*About this exercise*
Revise the lines from the one containing "At what (x,y)" through the end of the lines below, replacing "image size" with "screenshot size" and leaving everything else unchanged. Give only those revised lines, without the pictures.

*Data records*
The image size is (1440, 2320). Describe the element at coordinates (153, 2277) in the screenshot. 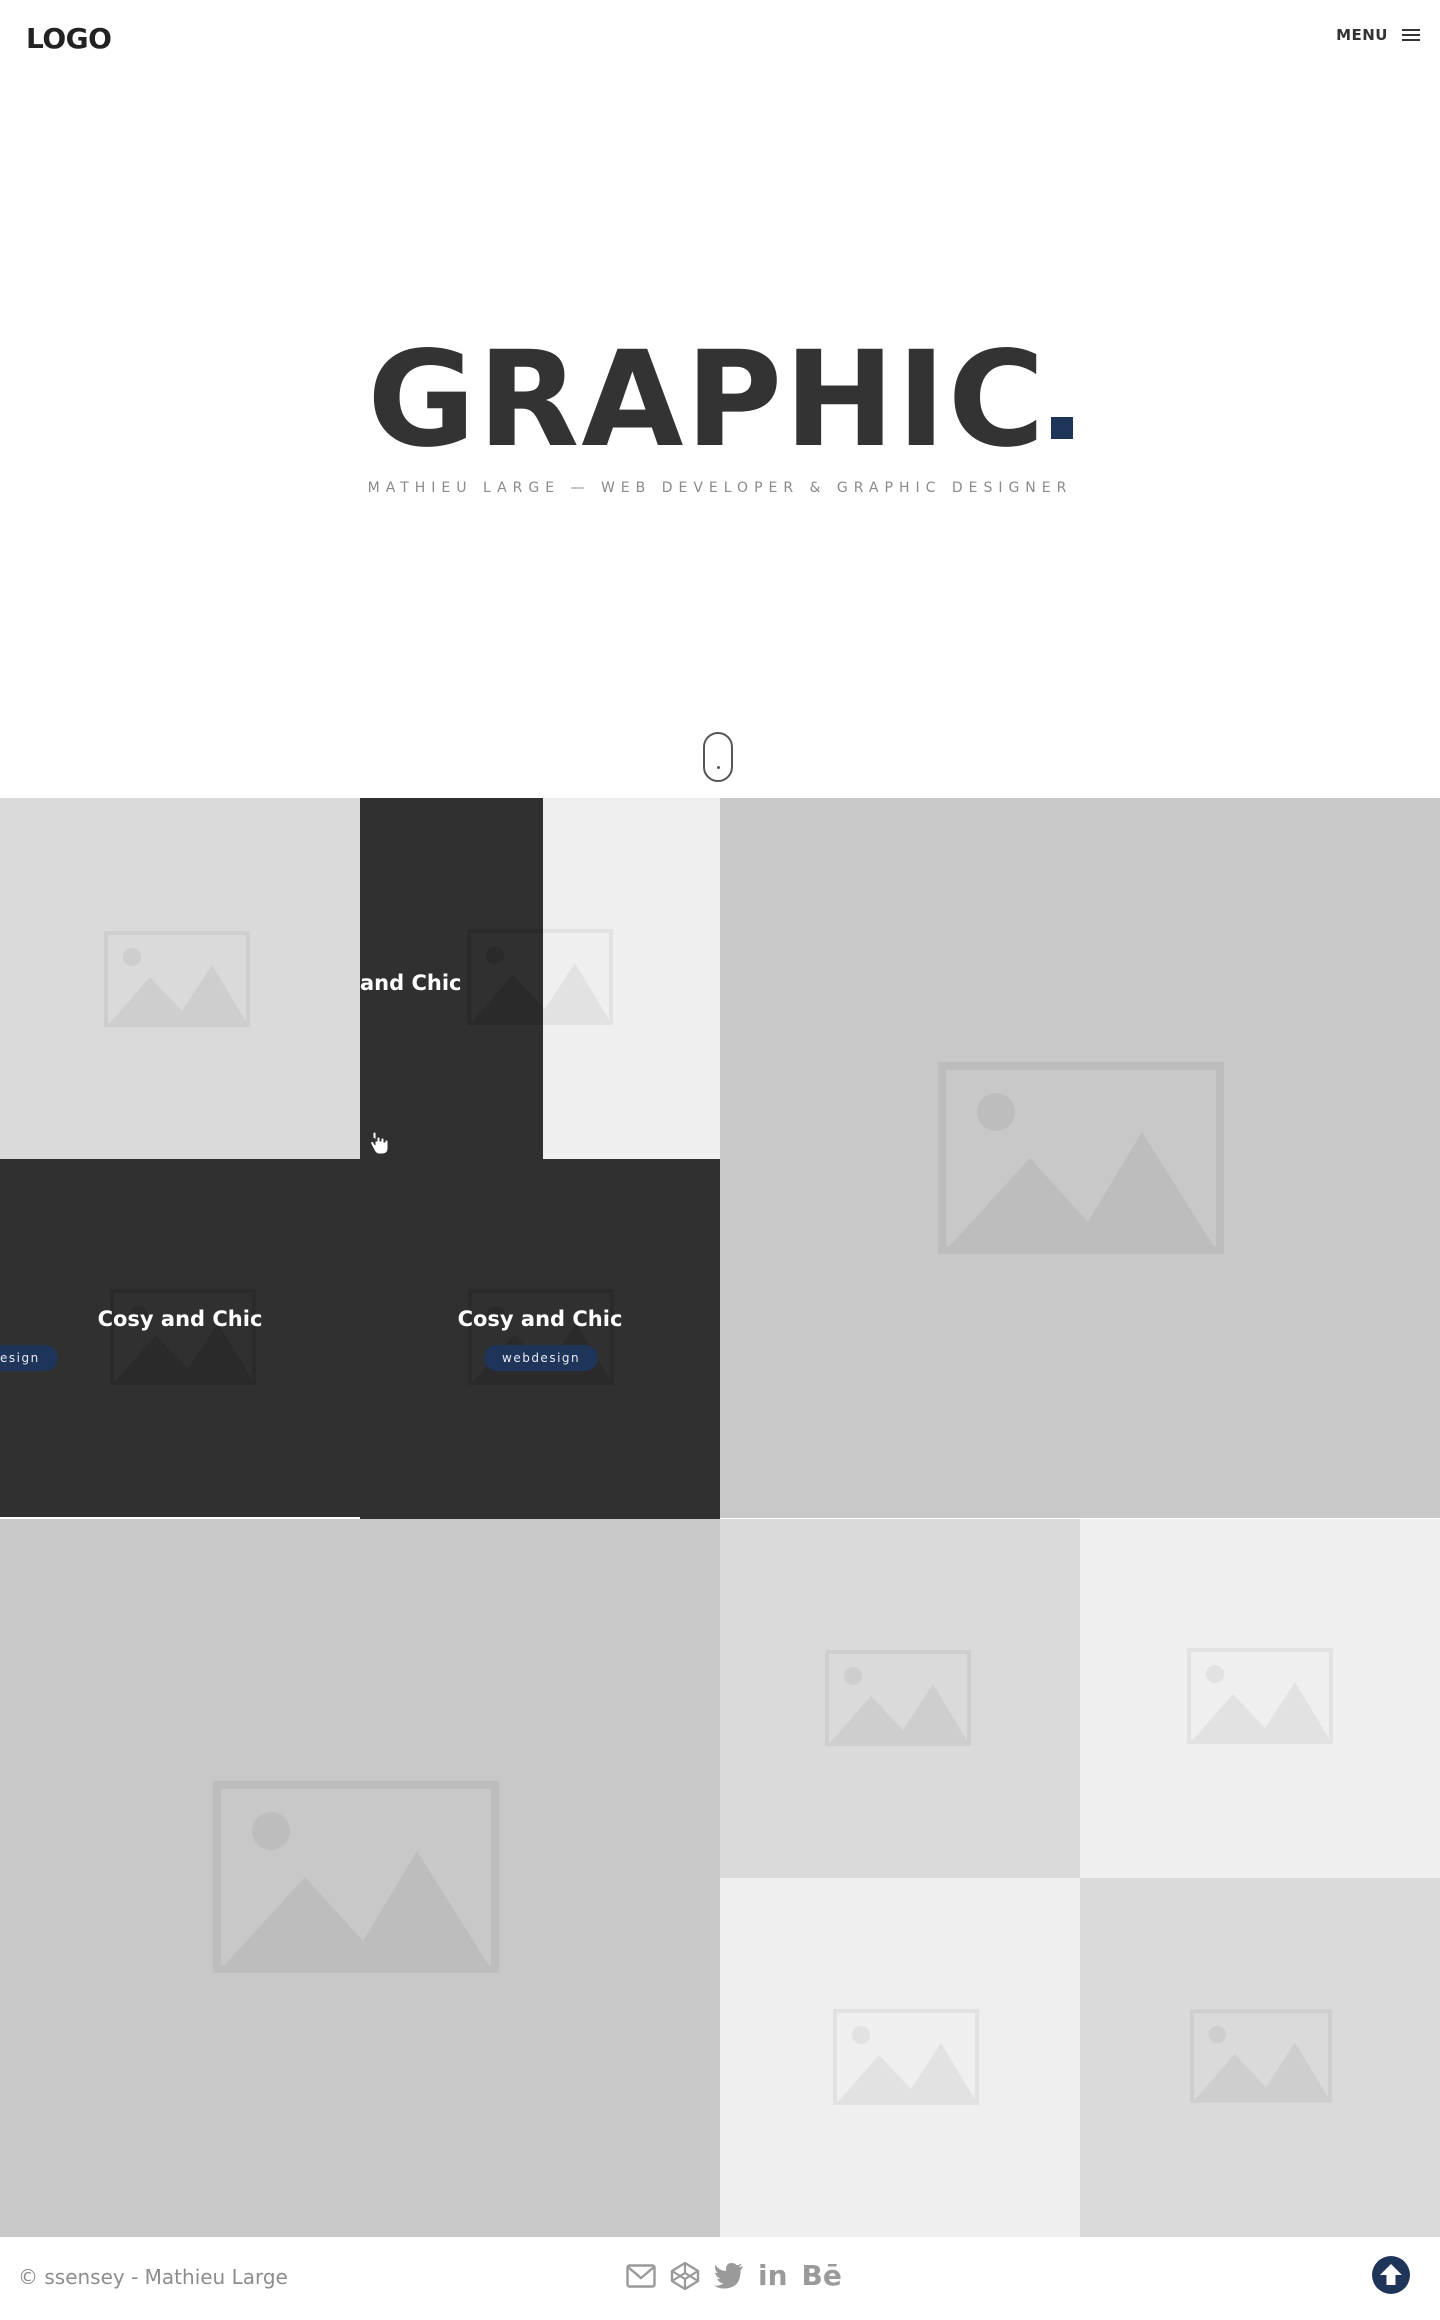

I see `copyright-text: © ssensey - Mathieu Large` at that location.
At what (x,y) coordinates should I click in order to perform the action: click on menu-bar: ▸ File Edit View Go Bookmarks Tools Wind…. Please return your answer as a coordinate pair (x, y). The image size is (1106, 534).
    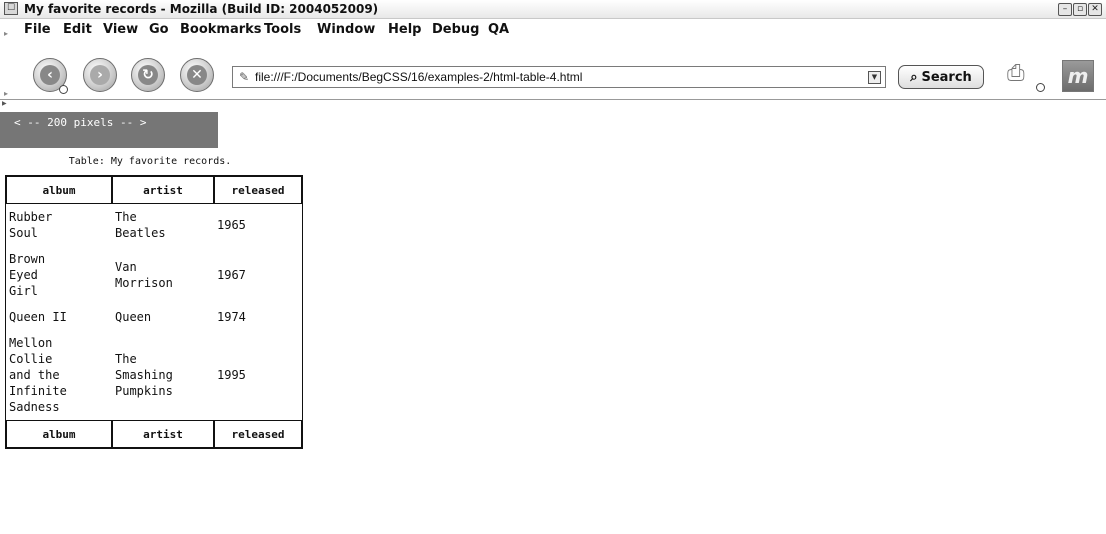
    Looking at the image, I should click on (553, 30).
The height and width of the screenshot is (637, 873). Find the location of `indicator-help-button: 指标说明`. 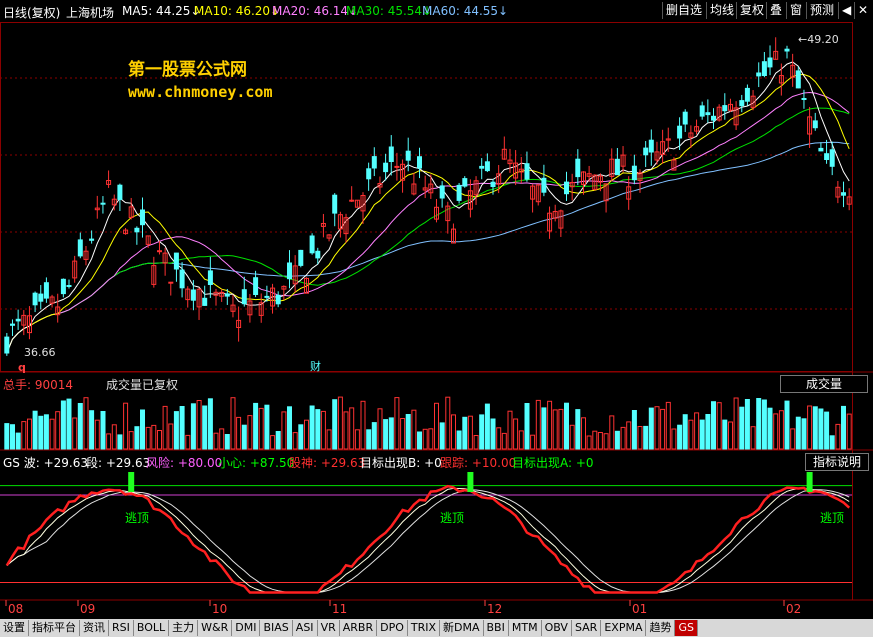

*Task answer*
At what (x,y) coordinates should I click in order to perform the action: click on menu-bar: ▸ File Edit View Go Bookmarks Tools Wind…. Please return your answer as a coordinate pair (x, y). The screenshot size is (1106, 534).
    Looking at the image, I should click on (553, 30).
The height and width of the screenshot is (637, 873). Find the location of `indicator-help-button: 指标说明`. 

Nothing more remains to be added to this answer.